No one would ever confuse me with one of Malcolm Gladwell’s Connector types. I’m not a schmoozer and I dislike blurring the boundaries between personal and business, much to my own detriment no doubt.

But let me state this plainly: sharing is work. I look at the pyroclastic flow of Tweets from that Mashable guy and I just get exhausted. And a little sad.

Last weekend I was a bachelor because Lindsay was visiting my daughter in DC. So I decided it would be my weekend of being digitally social. I would be multi-platform, synchronous, dynamic and engaged.

First I decided I would Tweet (I’ve had a Twitter account for a month, totally inactive). But about what? And to whom? And if I riff on someone else’s stuff, how do I keep the url of that person’s Tweet or post or whatever from hoovering up half of my 140 characters?

Also, if I Tweet, do I tell people about it on my blog? Or is it the other way around–tell people on Twitter I just added a blog post? And does that show up on Facebook? Should it?

Now my agency has a blog and a Twitter feed. Am I supposed to keep them all separate? Isn’t that the virtual equivalent of being schizoid?

Look, here’s an interesting article. Do I hog it for myself to RT on my own Twitter account? Do I take one for the team and send it to Seiden?

Are there people you can hire who will spend all day on Google looking for the urls you need to link your references?

I mean, who wants to do that? That’s worse than digging fence posts.

At least when you’re digging fence posts, your mind is free to wander.

Spending your day staring at 4 open, blinking dashboards, wondering how to parse your thoughts into packets to disburse into these gaping maws, is like putting your brain through a potato ricer.

And one more thing–there’s absolutely nothing refreshing about refreshing your page.

____________

DIRECTIONS FOR THIS TASK:
Check each statement against the essay on social media sharing. For each one, answer yes or no and quote the words from the essay that decide it.
1. The writer has had a Twitter account for a month without using it.
2. The writer's agency has a blog but no Twitter feed.
3. The writer says digging fence posts leaves the mind free to wander.

DATA SEGMENT:
____________

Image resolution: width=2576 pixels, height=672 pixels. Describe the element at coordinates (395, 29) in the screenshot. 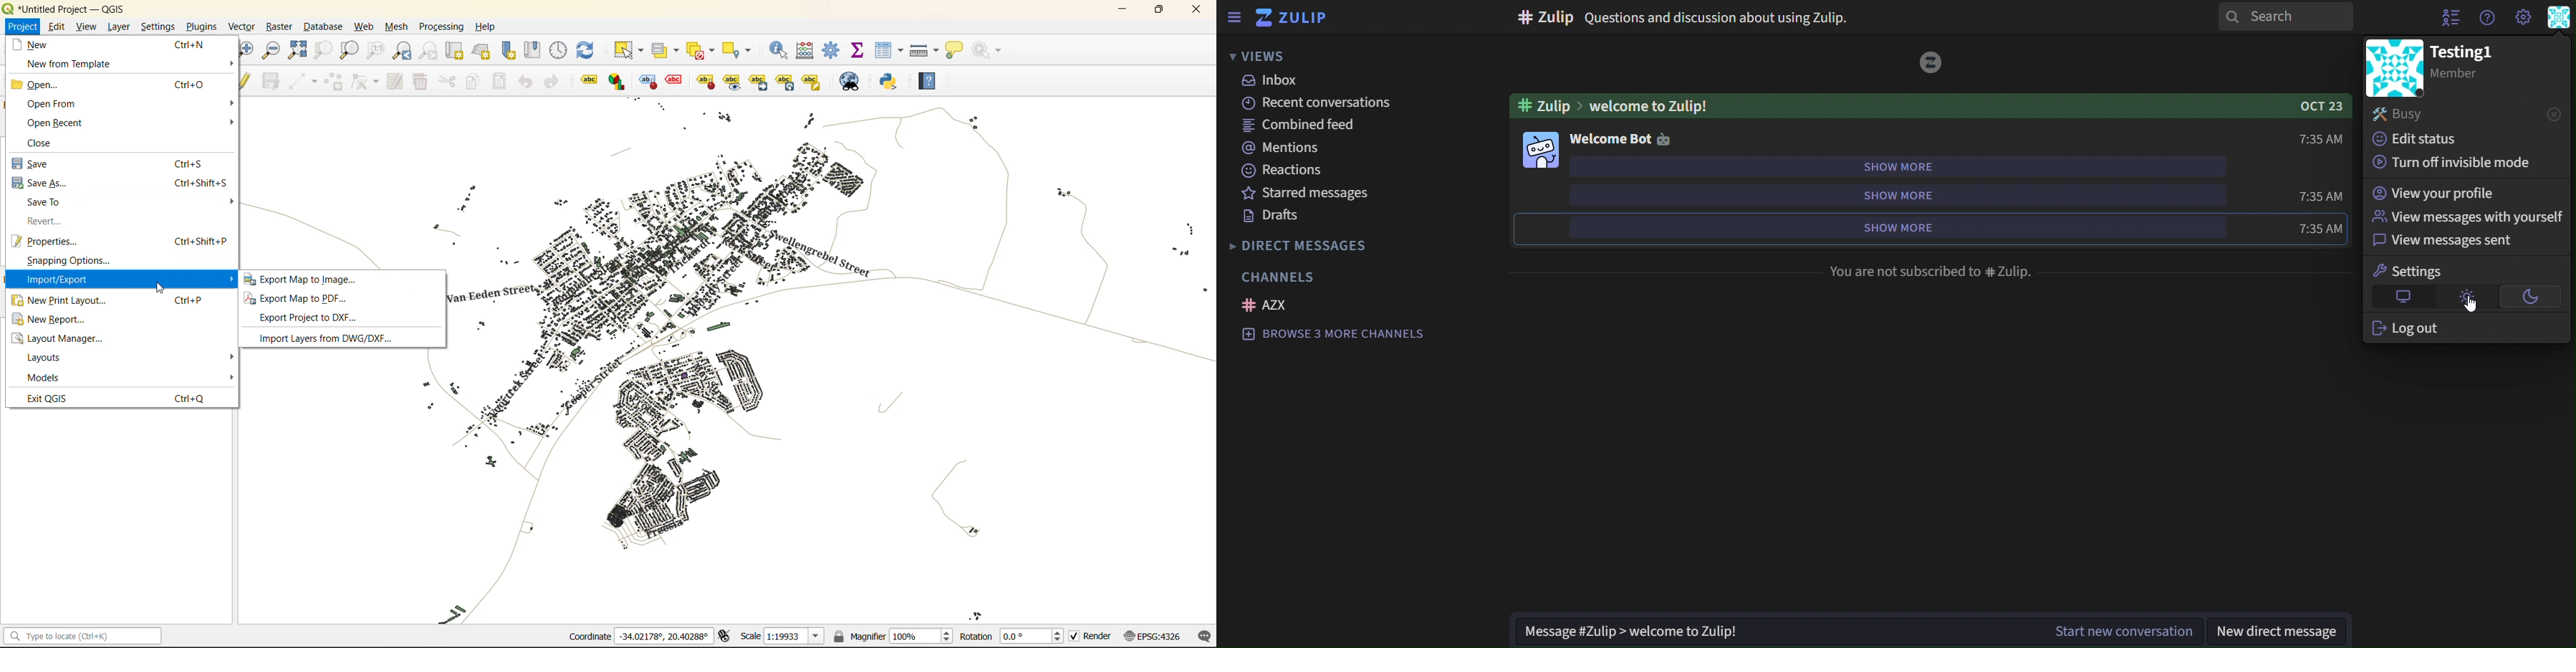

I see `mesh` at that location. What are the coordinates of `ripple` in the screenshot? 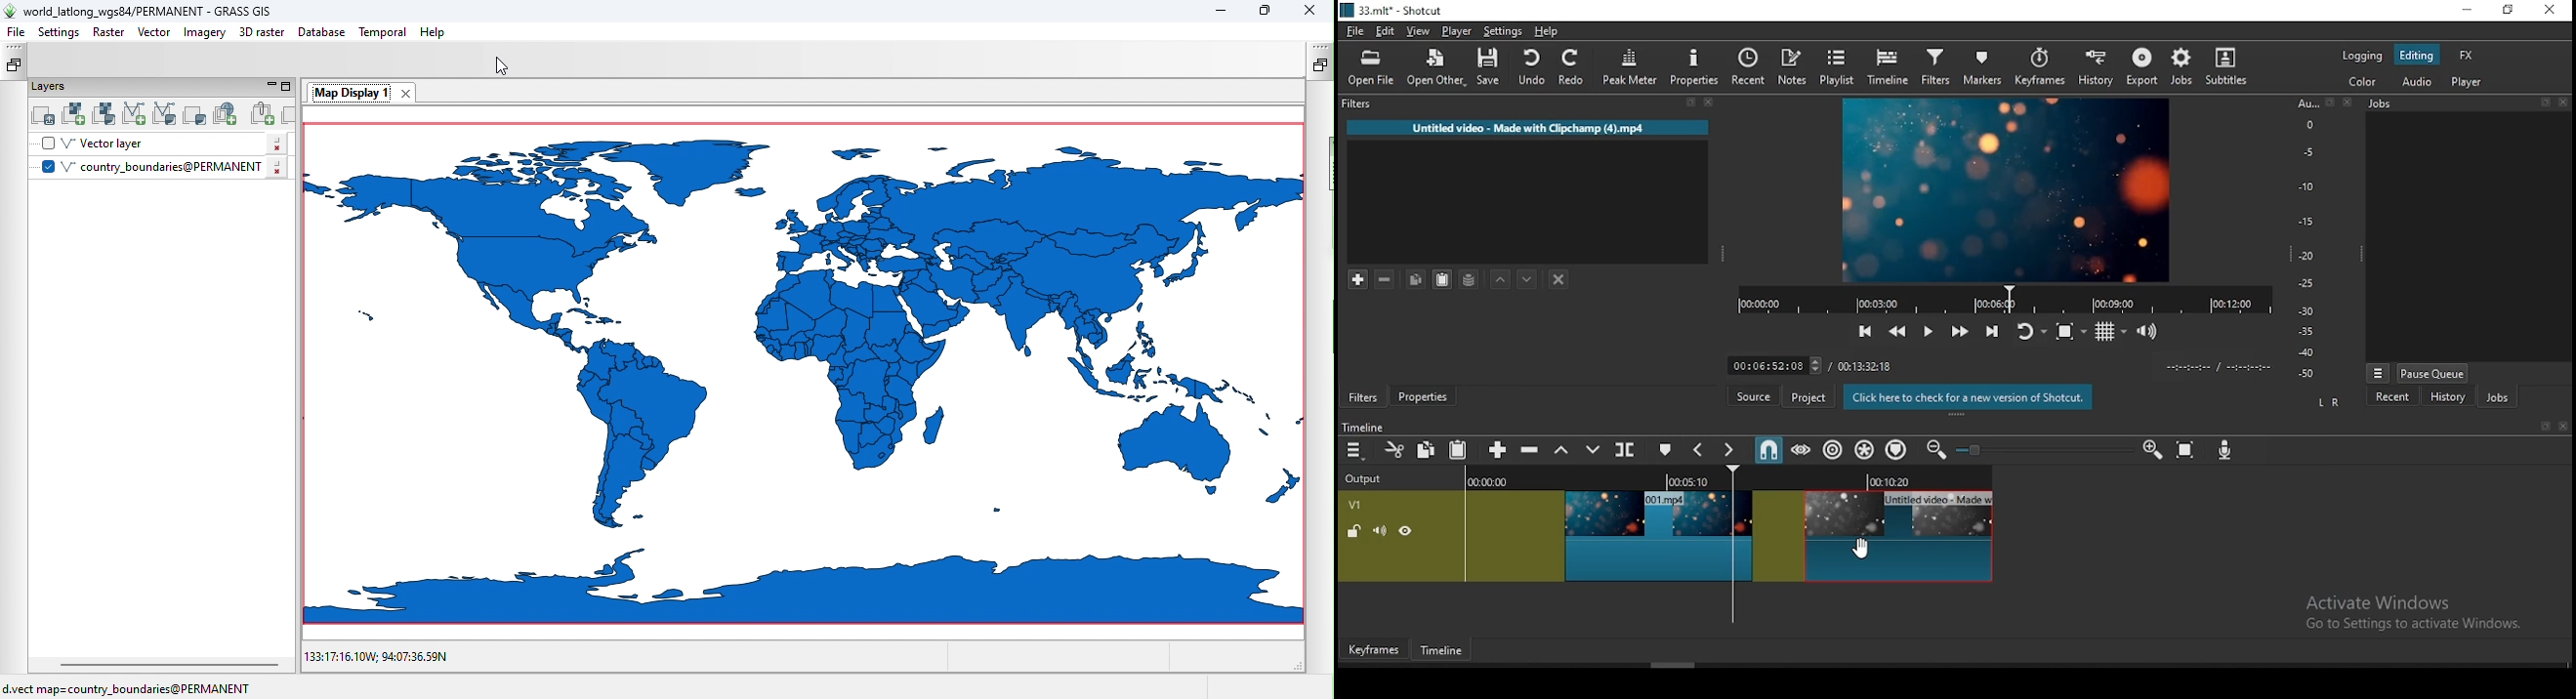 It's located at (1834, 450).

____________

SOLUTION FOR THIS TASK:
1. Yes: "I’ve had a Twitter account for a month, totally inactive"
2. No: "Now my agency has a blog and a Twitter feed."
3. Yes: "At least when you’re digging fence posts, your mind is free to wander."